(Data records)
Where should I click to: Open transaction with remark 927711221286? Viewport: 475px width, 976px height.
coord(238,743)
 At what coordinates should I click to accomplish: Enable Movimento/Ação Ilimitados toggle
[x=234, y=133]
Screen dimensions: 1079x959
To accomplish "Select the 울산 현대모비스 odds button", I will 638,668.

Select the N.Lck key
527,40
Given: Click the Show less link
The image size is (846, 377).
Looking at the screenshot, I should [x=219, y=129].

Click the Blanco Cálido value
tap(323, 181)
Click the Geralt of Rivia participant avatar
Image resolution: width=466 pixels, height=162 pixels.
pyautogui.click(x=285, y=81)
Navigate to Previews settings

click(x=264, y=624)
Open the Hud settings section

Exercise details
The records above need to be output again, verbatim.

Task result
Where should I click to: Open transaction with remark 927711221286? Viewport: 475px width, 976px height.
coord(238,743)
 At what coordinates should I click to accomplish: Enable Movimento/Ação Ilimitados toggle
[x=234, y=133]
Screen dimensions: 1079x959
To accomplish "Select the 울산 현대모비스 odds button", I will 638,668.

Select the N.Lck key
527,40
Given: Click the Show less link
The image size is (846, 377).
Looking at the screenshot, I should [x=219, y=129].

Click the Blanco Cálido value
tap(323, 181)
Click the Geralt of Rivia participant avatar
Image resolution: width=466 pixels, height=162 pixels.
pyautogui.click(x=285, y=81)
Navigate to Previews settings

click(x=264, y=624)
Open the Hud settings section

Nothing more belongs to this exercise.